Language Model Adaptation Based on Topic Probability of Latent Dirichlet Allocation
Author(s) -
Jeon HyungBae,
Lee SooYoung
Publication year - 2016
Publication title -
etri journal
Language(s) - English
Resource type - Journals
SCImago Journal Rank - 0.295
H-Index - 46
eISSN - 2233-7326
pISSN - 1225-6463
DOI - 10.4218/etrij.16.0115.0499
Subject(s) - latent dirichlet allocation , computer science , latent variable , artificial intelligence , cluster analysis , non negative matrix factorization , language model , domain adaptation , benchmark (surveying) , topic model , adaptation (eye) , latent semantic analysis , machine learning , pattern recognition (psychology) , speech recognition , matrix decomposition , eigenvalues and eigenvectors , physics , geodesy , quantum mechanics , classifier (uml) , optics , geography
Two new methods are proposed for an unsupervised adaptation of a language model (LM) with a single sentence for automatic transcription tasks.
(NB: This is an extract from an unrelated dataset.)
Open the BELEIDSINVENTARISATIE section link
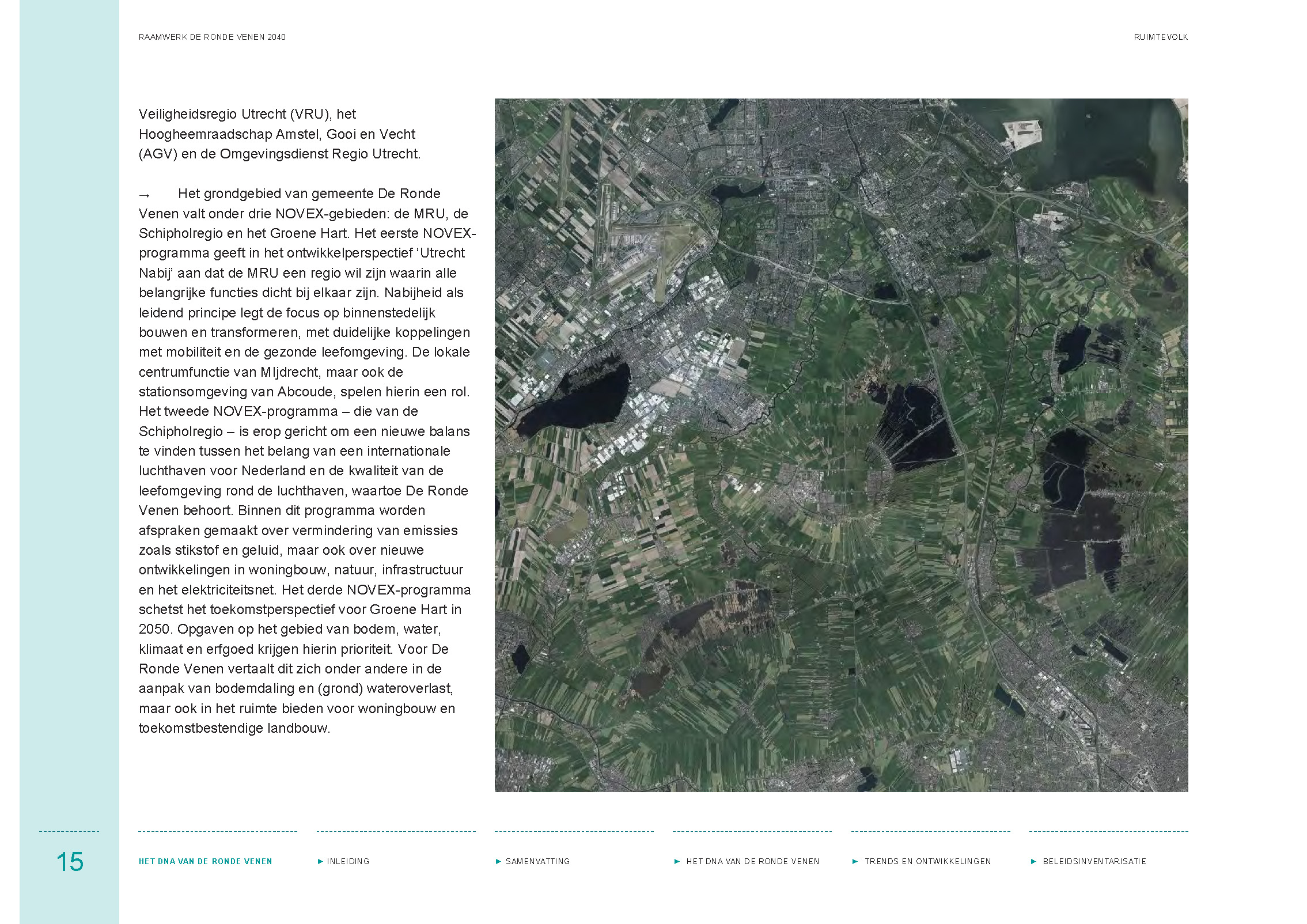This screenshot has height=924, width=1307. point(1094,862)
At the training phase, training documents are clustered by a method known as Latent Dirichlet allocation (LDA), and then a domain‐specific LM is trained for each cluster. At the test phase, an adapted LM is presented as a linear mixture of the now trained domain‐specific LMs. Unlike previous adaptation methods, the proposed methods fully utilize a trained LDA model for the estimation of weight values, which are then to be assigned to the now trained domain‐specific LMs; therefore, the clustering and weight‐estimation algorithms of the trained LDA model are reliable. For the continuous speech recognition benchmark tests, the proposed methods outperform other unsupervised LM adaptation methods based on latent semantic analysis, non‐negative matrix factorization, and LDA with n ‐gram counting.